● TASK BRIEF:
Nothing should be left out: output all of the entries exactly.

EXCERPTED DATA START

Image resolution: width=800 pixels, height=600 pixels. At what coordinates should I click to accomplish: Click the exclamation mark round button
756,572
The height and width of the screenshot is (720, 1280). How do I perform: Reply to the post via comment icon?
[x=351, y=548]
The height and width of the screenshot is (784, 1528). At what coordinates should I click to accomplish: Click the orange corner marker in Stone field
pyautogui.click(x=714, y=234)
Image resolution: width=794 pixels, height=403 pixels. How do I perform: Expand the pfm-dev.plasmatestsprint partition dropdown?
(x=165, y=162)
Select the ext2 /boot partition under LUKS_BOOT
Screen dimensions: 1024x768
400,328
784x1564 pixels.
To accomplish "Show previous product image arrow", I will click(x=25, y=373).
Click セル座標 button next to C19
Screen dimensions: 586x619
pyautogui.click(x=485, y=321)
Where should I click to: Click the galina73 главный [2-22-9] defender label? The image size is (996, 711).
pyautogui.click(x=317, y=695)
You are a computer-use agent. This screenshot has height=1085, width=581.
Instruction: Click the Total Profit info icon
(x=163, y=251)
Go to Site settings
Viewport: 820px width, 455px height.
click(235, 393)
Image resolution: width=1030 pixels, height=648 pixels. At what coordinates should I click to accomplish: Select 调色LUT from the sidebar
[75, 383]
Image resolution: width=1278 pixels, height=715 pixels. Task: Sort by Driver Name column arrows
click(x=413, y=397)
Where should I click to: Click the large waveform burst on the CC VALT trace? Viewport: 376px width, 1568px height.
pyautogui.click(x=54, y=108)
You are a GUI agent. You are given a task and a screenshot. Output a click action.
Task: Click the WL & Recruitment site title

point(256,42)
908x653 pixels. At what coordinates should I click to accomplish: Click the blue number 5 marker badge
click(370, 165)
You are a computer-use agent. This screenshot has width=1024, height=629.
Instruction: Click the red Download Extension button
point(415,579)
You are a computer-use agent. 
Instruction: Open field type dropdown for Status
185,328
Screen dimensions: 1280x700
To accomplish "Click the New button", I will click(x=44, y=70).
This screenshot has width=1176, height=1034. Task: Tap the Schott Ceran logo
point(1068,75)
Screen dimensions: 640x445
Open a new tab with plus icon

EXCERPTED DATA END

● PROBLEM SOLUTION:
Image resolution: width=800 pixels, height=600 pixels. At what coordinates should I click to accomplish: Click the exclamation mark round button
756,572
The height and width of the screenshot is (720, 1280). How do I perform: Reply to the post via comment icon?
[x=351, y=548]
The height and width of the screenshot is (784, 1528). At what coordinates should I click to accomplish: Click the orange corner marker in Stone field
pyautogui.click(x=714, y=234)
Image resolution: width=794 pixels, height=403 pixels. How do I perform: Expand the pfm-dev.plasmatestsprint partition dropdown?
(x=165, y=162)
Select the ext2 /boot partition under LUKS_BOOT
Screen dimensions: 1024x768
400,328
784x1564 pixels.
To accomplish "Show previous product image arrow", I will click(x=25, y=373).
Click セル座標 button next to C19
Screen dimensions: 586x619
pyautogui.click(x=485, y=321)
Where should I click to: Click the galina73 главный [2-22-9] defender label? The image size is (996, 711).
pyautogui.click(x=317, y=695)
You are a computer-use agent. This screenshot has height=1085, width=581.
Instruction: Click the Total Profit info icon
(x=163, y=251)
Go to Site settings
Viewport: 820px width, 455px height.
click(235, 393)
Image resolution: width=1030 pixels, height=648 pixels. At what coordinates should I click to accomplish: Select 调色LUT from the sidebar
[75, 383]
Image resolution: width=1278 pixels, height=715 pixels. Task: Sort by Driver Name column arrows
click(x=413, y=397)
Where should I click to: Click the large waveform burst on the CC VALT trace? Viewport: 376px width, 1568px height.
pyautogui.click(x=54, y=108)
You are a GUI agent. You are given a task and a screenshot. Output a click action.
Task: Click the WL & Recruitment site title

point(256,42)
908x653 pixels. At what coordinates should I click to accomplish: Click the blue number 5 marker badge
click(370, 165)
You are a computer-use agent. This screenshot has width=1024, height=629.
Instruction: Click the red Download Extension button
point(415,579)
You are a computer-use agent. 
Instruction: Open field type dropdown for Status
185,328
Screen dimensions: 1280x700
To accomplish "Click the New button", I will click(x=44, y=70).
This screenshot has width=1176, height=1034. Task: Tap the Schott Ceran logo
point(1068,75)
Screen dimensions: 640x445
Open a new tab with plus icon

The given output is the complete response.